His calls for cuts in the defense budget and warnings against further military entanglements in the Middle East did not go down well with defense hawks like Graham and Senate Armed Services Committee Chair John McCain (R-AZ), who were clamoring for more aggressive U.S. intervention against Islamic terrorists in Iraq and Syria.
The junior senator from Kentucky has struggled to change that image. And as he prepares to formally announce his candidacy for president on Tuesday in Louisville, Paul has hardened his foreign policy rhetoric and cast several votes to try to burnish his bona fides among defense and foreign policy hardliners on Capitol Hill along with conservative groups, journalists and intelligentsia.
Regardless of how hard he has tried to straddle the libertarian and conservative divide in his party, many remain suspicious of precisely where he stands on key defense and foreign policy issues. As The Washington Post noted today, Paul is a candidate who has “turned fuzzy — having trimmed his positions and rhetoric so much that it’s unclear what kind of Republican he will present himself as when he takes the stage.”
Paul's greatest disadvantage is the perception that he is less hawkish than most Republican activists desire in a president, University of Virginia political scientist Larry J. Sabato said on Monday.
“He's trying to change that image — but of course, doing so will cost him some of his backing among libertarians,” Sabato said. “This may already be happening. And Paul is modifying his once more-libertarian views on social issues, too. He's still more attractive to many young Republicans — possibly derived from lingering support for his father — but it doesn't take much to disillusion young idealists.

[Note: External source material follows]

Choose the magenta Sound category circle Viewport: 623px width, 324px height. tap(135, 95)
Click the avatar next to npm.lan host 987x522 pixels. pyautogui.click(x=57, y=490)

Paul’s biggest challenge has been in defining his stance on defense. Late last month, Paul offered an amendment to the Senate Republicans’ fiscal 2016 budget increasing defense spending by $190 billion over the next two years. Paul’s proposed 16 percent increase marked a stunning contrast with his 2011 plan for slashing the defense budget and scaling back the country’s overseas presence. But in a gesture to fiscal conservatives, Paul stipulated that his proposed increase in Pentagon spending be offset by cuts in foreign aid and other programs.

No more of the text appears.